WORK INSTRUCTIONS: Taking the first line of the listing as the start and the line containing "Select the G7" as the end, reproduce everything in between exactly, both ends included.

RECORDS FOR THIS EXERCISE:
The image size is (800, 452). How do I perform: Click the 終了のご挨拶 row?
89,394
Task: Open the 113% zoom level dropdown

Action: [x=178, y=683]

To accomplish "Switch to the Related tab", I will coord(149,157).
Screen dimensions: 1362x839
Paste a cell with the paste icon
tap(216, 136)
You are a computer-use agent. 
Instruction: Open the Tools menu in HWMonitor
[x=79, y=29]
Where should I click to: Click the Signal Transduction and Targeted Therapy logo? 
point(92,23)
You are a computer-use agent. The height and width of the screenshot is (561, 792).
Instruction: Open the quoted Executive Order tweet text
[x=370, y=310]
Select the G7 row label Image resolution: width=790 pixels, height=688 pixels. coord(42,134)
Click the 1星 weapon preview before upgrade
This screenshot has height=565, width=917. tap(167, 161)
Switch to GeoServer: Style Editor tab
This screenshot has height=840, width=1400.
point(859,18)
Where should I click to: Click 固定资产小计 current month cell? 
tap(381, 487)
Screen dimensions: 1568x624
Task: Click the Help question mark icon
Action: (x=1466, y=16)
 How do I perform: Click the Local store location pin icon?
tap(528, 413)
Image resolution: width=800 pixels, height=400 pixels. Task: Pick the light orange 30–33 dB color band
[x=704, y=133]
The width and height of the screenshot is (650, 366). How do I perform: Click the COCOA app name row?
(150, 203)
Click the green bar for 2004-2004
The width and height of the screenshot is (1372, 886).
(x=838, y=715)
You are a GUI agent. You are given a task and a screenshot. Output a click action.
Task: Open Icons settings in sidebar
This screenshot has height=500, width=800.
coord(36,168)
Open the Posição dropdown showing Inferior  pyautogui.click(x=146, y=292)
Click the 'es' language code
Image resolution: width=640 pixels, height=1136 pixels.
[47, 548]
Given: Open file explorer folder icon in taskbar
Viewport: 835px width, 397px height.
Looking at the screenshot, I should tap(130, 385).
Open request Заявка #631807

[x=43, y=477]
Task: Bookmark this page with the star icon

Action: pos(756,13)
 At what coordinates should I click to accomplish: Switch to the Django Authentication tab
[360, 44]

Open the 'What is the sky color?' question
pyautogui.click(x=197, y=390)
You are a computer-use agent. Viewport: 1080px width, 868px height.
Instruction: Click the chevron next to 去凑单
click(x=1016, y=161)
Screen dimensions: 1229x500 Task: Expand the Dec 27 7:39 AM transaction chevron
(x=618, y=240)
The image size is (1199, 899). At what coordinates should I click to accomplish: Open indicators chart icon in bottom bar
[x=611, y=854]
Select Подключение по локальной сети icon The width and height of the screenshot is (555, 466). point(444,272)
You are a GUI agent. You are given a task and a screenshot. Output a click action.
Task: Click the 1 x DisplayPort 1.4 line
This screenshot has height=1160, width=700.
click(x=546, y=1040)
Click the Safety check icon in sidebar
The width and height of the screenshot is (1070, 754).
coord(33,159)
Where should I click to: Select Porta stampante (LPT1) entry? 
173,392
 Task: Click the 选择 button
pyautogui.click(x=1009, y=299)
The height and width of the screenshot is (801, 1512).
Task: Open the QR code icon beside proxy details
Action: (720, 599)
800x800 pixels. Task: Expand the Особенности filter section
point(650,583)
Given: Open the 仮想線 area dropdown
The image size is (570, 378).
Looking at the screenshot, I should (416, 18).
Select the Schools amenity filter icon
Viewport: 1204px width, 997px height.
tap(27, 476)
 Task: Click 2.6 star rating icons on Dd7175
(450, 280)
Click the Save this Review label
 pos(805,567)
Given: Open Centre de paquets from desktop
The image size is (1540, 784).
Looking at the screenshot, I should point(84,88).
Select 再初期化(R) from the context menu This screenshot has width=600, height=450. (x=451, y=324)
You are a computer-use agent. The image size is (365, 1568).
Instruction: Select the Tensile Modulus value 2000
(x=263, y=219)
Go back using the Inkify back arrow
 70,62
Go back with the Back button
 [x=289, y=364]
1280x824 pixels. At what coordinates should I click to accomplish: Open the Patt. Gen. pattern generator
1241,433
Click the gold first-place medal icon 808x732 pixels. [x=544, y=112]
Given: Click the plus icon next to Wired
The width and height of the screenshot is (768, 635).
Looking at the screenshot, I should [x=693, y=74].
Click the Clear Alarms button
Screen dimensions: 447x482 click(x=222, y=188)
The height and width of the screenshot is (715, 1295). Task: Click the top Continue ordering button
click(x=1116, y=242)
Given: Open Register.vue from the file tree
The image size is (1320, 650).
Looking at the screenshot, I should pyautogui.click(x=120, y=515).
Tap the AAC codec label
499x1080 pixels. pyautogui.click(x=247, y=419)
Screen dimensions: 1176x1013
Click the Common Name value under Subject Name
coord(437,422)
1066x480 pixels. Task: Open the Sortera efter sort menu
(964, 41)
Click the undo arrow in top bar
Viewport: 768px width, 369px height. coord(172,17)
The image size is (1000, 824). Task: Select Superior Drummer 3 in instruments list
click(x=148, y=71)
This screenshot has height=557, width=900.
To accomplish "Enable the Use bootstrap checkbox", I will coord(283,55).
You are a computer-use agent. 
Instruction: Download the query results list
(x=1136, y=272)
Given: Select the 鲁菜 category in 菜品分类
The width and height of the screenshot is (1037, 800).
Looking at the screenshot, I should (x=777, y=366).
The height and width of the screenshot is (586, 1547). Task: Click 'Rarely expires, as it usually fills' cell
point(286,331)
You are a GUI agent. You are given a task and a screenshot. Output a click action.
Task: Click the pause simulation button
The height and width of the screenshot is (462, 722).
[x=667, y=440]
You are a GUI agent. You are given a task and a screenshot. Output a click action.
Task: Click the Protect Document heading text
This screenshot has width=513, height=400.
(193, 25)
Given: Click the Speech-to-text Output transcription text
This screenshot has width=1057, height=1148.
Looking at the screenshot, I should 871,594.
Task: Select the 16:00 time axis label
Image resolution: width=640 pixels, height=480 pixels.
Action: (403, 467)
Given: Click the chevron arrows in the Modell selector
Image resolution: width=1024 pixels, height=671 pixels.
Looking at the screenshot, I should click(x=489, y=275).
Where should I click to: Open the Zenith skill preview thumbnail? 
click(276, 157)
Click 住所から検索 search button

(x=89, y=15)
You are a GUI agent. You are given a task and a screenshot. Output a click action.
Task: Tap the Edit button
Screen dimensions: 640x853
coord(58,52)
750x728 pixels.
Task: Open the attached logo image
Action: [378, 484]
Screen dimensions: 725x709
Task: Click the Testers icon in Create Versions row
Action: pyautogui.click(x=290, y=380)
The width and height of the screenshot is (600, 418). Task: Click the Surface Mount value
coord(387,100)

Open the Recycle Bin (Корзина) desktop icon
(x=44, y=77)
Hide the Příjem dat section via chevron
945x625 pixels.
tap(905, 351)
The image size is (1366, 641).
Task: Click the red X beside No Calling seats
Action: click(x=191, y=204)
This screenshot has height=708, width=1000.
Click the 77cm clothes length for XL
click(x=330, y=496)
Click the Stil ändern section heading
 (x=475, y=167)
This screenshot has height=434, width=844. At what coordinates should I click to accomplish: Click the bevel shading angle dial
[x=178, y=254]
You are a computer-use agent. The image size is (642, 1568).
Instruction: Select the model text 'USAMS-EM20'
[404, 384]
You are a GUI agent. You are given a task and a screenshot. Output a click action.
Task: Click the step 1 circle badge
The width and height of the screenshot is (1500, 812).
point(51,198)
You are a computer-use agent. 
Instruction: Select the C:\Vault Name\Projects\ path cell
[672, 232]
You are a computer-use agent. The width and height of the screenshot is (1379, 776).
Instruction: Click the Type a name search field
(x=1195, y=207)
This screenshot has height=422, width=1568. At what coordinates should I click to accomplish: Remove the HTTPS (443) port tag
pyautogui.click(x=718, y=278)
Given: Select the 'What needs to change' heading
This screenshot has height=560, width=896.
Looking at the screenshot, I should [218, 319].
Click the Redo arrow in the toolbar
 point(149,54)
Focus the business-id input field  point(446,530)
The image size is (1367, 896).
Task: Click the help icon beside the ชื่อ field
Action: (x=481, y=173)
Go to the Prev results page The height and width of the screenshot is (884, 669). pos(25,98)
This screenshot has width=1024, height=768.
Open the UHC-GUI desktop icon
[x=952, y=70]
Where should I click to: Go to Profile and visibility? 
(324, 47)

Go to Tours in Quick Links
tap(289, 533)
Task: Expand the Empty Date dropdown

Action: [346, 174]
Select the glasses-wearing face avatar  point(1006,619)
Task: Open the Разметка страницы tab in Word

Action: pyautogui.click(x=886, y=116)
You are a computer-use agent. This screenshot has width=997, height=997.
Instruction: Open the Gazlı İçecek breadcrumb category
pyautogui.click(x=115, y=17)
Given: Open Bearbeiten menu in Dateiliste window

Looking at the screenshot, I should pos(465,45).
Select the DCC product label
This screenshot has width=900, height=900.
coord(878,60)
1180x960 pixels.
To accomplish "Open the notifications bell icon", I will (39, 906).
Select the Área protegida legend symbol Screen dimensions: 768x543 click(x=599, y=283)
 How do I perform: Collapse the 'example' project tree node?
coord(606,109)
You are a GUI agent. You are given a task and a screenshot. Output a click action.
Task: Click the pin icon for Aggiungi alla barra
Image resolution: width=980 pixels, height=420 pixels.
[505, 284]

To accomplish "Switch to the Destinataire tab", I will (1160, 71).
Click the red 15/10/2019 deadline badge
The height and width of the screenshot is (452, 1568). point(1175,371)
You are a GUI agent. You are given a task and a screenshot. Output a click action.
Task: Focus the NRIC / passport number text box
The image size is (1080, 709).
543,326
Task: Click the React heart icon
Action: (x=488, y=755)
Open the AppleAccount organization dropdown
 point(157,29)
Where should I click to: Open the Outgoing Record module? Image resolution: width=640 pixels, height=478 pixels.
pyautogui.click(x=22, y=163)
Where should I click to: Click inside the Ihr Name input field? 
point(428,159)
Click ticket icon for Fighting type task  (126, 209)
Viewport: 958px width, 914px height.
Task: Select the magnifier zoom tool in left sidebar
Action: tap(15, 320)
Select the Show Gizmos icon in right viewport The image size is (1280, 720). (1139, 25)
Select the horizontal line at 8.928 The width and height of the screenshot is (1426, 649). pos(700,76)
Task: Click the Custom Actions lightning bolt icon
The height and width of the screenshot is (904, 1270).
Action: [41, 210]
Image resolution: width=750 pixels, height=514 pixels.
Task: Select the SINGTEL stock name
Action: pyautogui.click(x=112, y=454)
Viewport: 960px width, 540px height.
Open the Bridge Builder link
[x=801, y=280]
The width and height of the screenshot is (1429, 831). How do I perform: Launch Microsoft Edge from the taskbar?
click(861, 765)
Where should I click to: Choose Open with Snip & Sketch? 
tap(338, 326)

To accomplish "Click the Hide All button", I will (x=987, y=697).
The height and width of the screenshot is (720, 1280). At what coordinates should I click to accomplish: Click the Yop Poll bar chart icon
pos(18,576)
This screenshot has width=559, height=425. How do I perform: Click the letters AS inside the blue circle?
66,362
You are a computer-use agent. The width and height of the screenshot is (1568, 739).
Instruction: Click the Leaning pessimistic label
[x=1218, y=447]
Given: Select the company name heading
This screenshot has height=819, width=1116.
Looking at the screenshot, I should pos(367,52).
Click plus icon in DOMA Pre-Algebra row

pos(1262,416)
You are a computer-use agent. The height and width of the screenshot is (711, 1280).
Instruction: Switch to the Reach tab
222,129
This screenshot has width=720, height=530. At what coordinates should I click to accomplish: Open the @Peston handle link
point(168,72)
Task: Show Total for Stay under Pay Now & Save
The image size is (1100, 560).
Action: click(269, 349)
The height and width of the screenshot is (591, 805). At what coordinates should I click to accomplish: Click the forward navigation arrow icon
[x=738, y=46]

RESULT OF THE TASK:
The image size is (800, 452). How do I perform: Click the 終了のご挨拶 row?
89,394
Task: Open the 113% zoom level dropdown

Action: [x=178, y=683]

To accomplish "Switch to the Related tab", I will coord(149,157).
Screen dimensions: 1362x839
Paste a cell with the paste icon
tap(216, 136)
You are a computer-use agent. 
Instruction: Open the Tools menu in HWMonitor
[x=79, y=29]
Where should I click to: Click the Signal Transduction and Targeted Therapy logo? 
point(92,23)
You are a computer-use agent. The height and width of the screenshot is (561, 792).
Instruction: Open the quoted Executive Order tweet text
[x=370, y=310]
Select the G7 row label Image resolution: width=790 pixels, height=688 pixels. coord(42,134)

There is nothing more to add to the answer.